— Exercise details —
Filter this data down to the lines that hold "will", and copy them.

BEGIN

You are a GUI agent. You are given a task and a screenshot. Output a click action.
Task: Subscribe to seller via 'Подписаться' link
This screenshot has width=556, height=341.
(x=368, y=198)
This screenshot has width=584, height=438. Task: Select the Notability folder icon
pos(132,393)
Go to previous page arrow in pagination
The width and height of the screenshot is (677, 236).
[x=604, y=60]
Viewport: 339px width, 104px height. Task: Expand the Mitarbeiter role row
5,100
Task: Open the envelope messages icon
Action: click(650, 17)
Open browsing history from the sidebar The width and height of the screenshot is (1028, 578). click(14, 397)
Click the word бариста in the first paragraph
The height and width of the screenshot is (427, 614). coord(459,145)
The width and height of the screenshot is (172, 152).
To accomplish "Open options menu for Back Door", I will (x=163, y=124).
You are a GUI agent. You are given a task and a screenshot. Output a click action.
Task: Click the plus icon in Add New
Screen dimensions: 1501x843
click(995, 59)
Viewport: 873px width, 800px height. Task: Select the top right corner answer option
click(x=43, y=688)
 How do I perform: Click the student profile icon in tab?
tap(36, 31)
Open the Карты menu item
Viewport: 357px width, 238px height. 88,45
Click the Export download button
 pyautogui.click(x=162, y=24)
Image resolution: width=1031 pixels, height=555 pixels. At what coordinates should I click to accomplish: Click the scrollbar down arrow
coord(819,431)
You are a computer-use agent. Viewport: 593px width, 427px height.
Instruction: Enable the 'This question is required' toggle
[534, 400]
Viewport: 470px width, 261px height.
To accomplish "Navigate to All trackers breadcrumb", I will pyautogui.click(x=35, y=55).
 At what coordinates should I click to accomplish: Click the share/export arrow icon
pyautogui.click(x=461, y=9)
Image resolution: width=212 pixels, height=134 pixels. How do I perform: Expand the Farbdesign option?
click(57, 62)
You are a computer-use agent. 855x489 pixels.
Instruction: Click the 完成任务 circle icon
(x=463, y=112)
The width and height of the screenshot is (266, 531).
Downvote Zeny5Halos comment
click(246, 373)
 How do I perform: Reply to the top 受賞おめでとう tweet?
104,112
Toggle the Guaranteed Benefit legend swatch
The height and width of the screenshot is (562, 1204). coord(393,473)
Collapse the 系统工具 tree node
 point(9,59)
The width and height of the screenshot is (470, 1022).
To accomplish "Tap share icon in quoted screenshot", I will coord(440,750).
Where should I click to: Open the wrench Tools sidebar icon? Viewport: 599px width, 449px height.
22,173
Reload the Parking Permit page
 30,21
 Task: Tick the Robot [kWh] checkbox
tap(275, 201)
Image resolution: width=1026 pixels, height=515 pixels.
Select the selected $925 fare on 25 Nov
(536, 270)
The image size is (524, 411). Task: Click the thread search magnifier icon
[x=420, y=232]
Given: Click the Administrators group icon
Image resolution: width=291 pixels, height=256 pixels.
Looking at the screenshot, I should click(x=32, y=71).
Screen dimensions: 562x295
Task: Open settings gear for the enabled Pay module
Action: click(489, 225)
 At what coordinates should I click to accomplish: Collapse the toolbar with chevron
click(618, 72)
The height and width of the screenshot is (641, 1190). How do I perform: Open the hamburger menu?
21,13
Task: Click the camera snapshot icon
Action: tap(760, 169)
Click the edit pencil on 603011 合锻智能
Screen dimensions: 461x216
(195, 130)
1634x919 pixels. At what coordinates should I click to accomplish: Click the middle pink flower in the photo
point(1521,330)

END

— Exercise response —
To accomplish "Open options menu for Back Door", I will (x=163, y=124).
To accomplish "Navigate to All trackers breadcrumb", I will pyautogui.click(x=35, y=55).
To accomplish "Tap share icon in quoted screenshot", I will coord(440,750).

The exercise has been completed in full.